I prefer maple syrup to sugar, especially in savory dishes— it's not quite as sweet and has a deeper, more intense flavor. Maple syrup shows up in all sorts of places in my kitchen—  my favorite winter salad dressing (link here), a fantastic winter salad with poached duck eggs (link here), a fruit and herb stuffed pork loin (link here) and a seriously good caramelized apple bread pudding (link here). It's good stuff and it's even better stuff when you have stood around the evaporator with Charly, drinking sugarbush margaritas while it transforms into syrup.

This is where the magic happens. That wood stove heats the sap in the evaporator to 219 degrees (hence the name of the syrup) and then it comes gushing out (literally) of the pipe into a bucket. Three easy steps that take hours and hours to complete.

Of course, I had to include a George shot. He didn't contribute anything material to our afternoon in the bush but he sure looked handsome.

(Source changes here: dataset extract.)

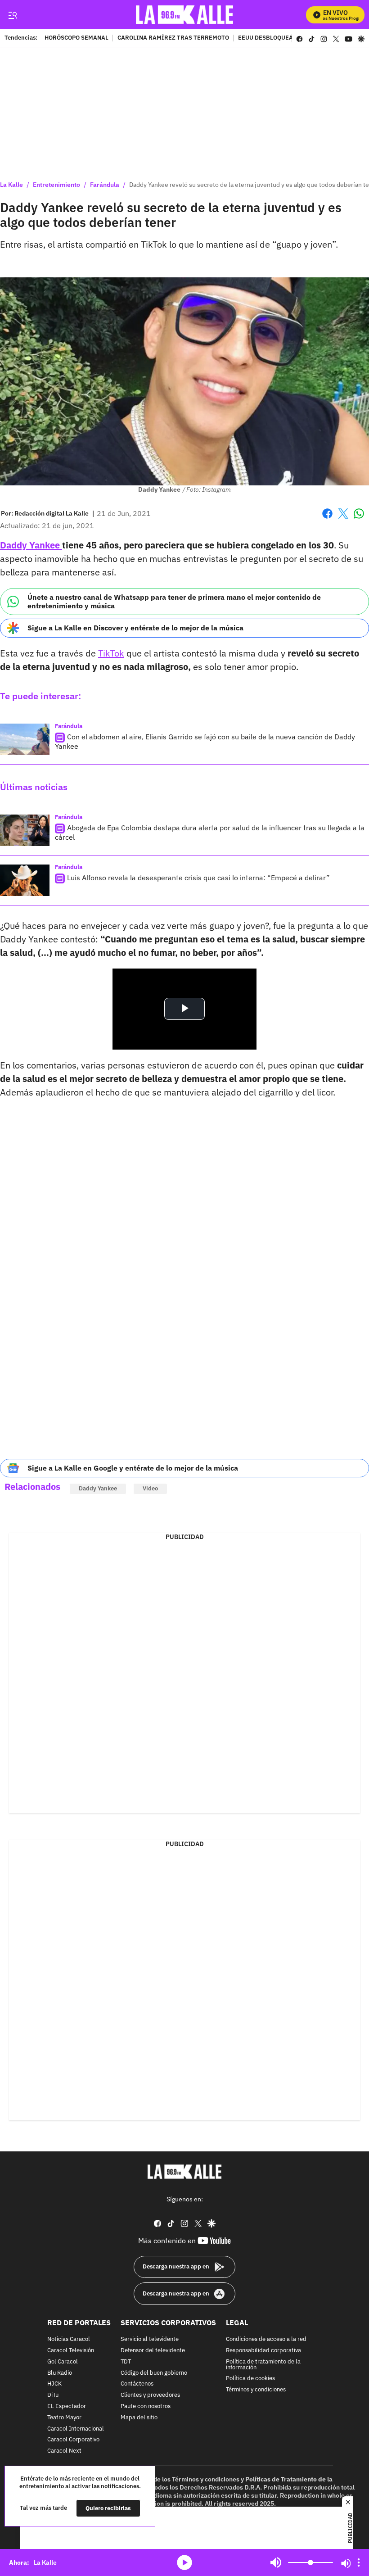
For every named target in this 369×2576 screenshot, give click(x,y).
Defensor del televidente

After the bridge construction in the stream, the kids decided to 'hang' their socks out to dry. It was a surprisingly warm day in March and it felt good to be outside without a jacket on. Maybe that's why sugarbushes are so enchanting— they signal a time when the trees are waking up, the sun is a little higher on the horizon and snow is giving way to the green and muddy earth. Maple syrup—  capturing spring awakenings in a bottle.